2nd Fiery Flying Roule, Eirik Steinhoff (with collaborators)

14th Roule, Eirik Steinhoff (with collaborators)

David Buuck‘s contribution to Thom Donovan’s “Our Occupations (After the Occupations)” series

Writing Prompt Reminder for Weeks 4 & 5 (A Collaborative Experimental Essay in 3 Steps): Just a reminder that I’ve already asked you last week to

a) think of three potential commons, i.e., two things, events, places, etc., that you’d consider commons and that have yet, in your estimation, to (fully) exist. What are they? What could/should they look like? What could or should be held in “common trust,” or held commonly that are not currently? Why would these things be commons? Alongside these two, I asked you to write about one thing, event, space, etc., that does exist in our world that you take to be a commons, or as close to a commons as you think possible, and to describe why you think this is the case. Be as particular as possible. I then asked you to

b) by Friday (still do this if you have not yet) partner up with another person in the class and trade written responses. YOU play “the skeptic.” Argue against each of the three written responses, even if you personally agree with your collaborator! Find arguments against these three things, events, spaces being commons, their possibility or actuality, and USE BOTH THE ZURITA AND THE GLISSANT someplace in your writing, being as “faithful” as you can regards the use of these texts (if you don’t fully understand the text or quote, try to, but realize that this is not about your expertise, but practicing interpretation and critical engagement in writing). Finally,

c) this week I asked that you trade back your writings to each other (Saturday’s class) and write an excursion or excursions, i.e., digress by bringing in new but connected ideas into what has now become a collaborative mini-essay. In other words: take what has been co-written thus far in a different but related direction. What related questions are there in the writing for you to take up? Where is the developing discussion going? GO THERE. Below is an example essay, which we read part of in class, from which this model of writing (thesis, counter-thesis, and excursion) is taken, “Alarms & Excursions” by poet, translator, and essayist Rosmarie Waldrop. THE FULL PIECE OF WRITING, WITH YOUR EXCURSION, IS DUE TO ME BY WEDS Week 6. If you have not gotten your writing back from your partner, do so. If you missed class Saturday, please do this work by contacting your partner, or at very least A partner. If you had to partner up with someone different on Saturday because your PARTNER FAILED TO SHOW ON SATURDAY, leaving you without someone to work with, no worries–just keep working with that 3rd person’s writings and do the same procedures to the best you can, remembering that you’ll still need send your initial partner back their initial writings (assuming they might not have a typed, additional copy).

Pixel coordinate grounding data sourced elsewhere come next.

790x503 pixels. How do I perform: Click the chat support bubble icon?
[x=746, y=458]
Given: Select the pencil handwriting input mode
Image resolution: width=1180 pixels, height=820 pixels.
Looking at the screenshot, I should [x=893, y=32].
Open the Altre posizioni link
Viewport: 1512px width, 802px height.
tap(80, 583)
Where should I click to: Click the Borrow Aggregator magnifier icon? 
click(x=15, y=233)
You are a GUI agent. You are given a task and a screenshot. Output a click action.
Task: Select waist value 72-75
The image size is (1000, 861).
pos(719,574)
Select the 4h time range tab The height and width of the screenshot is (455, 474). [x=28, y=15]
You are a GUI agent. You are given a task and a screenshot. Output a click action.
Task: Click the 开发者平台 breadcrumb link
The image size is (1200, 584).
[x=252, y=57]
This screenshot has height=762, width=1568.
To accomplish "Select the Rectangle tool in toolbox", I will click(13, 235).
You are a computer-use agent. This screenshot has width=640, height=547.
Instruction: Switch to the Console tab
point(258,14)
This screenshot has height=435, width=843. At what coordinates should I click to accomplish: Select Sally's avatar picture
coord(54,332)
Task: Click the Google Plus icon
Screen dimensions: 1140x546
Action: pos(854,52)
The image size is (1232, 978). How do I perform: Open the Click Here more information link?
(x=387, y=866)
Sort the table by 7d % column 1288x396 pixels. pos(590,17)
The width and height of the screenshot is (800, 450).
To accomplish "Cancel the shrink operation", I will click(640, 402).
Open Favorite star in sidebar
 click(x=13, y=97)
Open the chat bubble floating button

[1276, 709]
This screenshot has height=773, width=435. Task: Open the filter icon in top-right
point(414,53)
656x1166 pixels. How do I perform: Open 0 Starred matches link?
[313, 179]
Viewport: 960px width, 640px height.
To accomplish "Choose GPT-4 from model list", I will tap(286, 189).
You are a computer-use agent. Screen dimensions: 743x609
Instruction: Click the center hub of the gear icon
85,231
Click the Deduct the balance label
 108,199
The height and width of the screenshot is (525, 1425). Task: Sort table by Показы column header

Regardless, by Weds, you should have a piece of writing with a) a thesis regards 3 commons; b) a counter-argument regards those 3 as-such; and c) an excursion, i.e., generative digression from the discussion. Here, if you feel you’d like more of a concrete example of how one might approach such awriting form, is Waldrop’s Essay, along with the other RECOMMENDED LINK:

RECOMMENDED SUPPLEMENTARY READINGS FOR THIS WEEK:

1) Elliot Colla’s “The Poetry of Revolt” (on the Tahrir Revolution): HERE    (recommended by Eirik Steinhoff)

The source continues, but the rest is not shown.